Pediatric Cardiac Catheterization
Diagnostic and interventional catheterization for congenital heart disease — ASD/VSD/PDA closure, balloon valvuloplasty, stent placement in coarctation or conduits, pulmonary artery interventions, hybrid procedures. Distinct discipline from adult cath: smaller patients (neonates to adolescents), different anatomy (biventricular physiology to Fontan circulations), heightened dose sensitivity.
Clinical pathway
Highly variable by lesion — PDA coil closure, ASD device closure (Amplatzer), pulmonary valvuloplasty for critical PS in neonate, RV-PA conduit stenting in Tetralogy variants. Typical: femoral venous ± arterial access, hemodynamics, angiography with biplane cine, device deployment with TEE guidance.
Typical systems
Biplane nearly universal in pediatric cath — reduces contrast and dose burden critically in small patients.
Room + procedure characteristics
- Procedure time: 60 min (simple PDA) to 6+ hours (complex Fontan completion hybrid)

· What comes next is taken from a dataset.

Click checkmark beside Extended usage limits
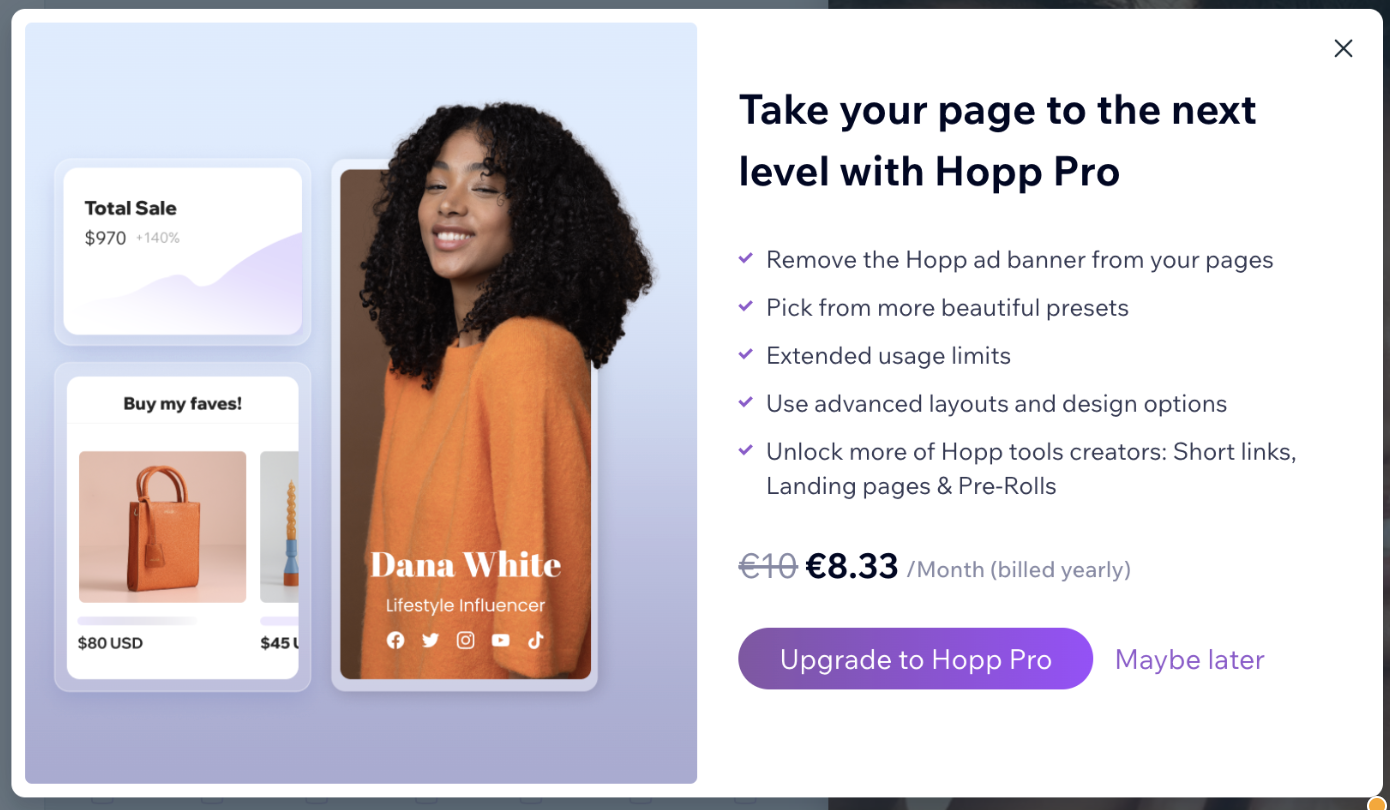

- Team: pediatric interventional cardiologist, pediatric anesthesia, echo cardiologist (intraprocedural TEE), pediatric nursing
- Dose: strict pediatric dose protocols, spectral beam shaping, tight collimation, pulsed fluoro at low rates; size-adjusted reference air kerma tracked
Dose considerations
Lifetime cancer risk per unit dose is higher in children — every pediatric cath lab tracks size-adjusted DAP and has pediatric preset protocols (often vendor-specific dose reduction packages mandatory rather than optional).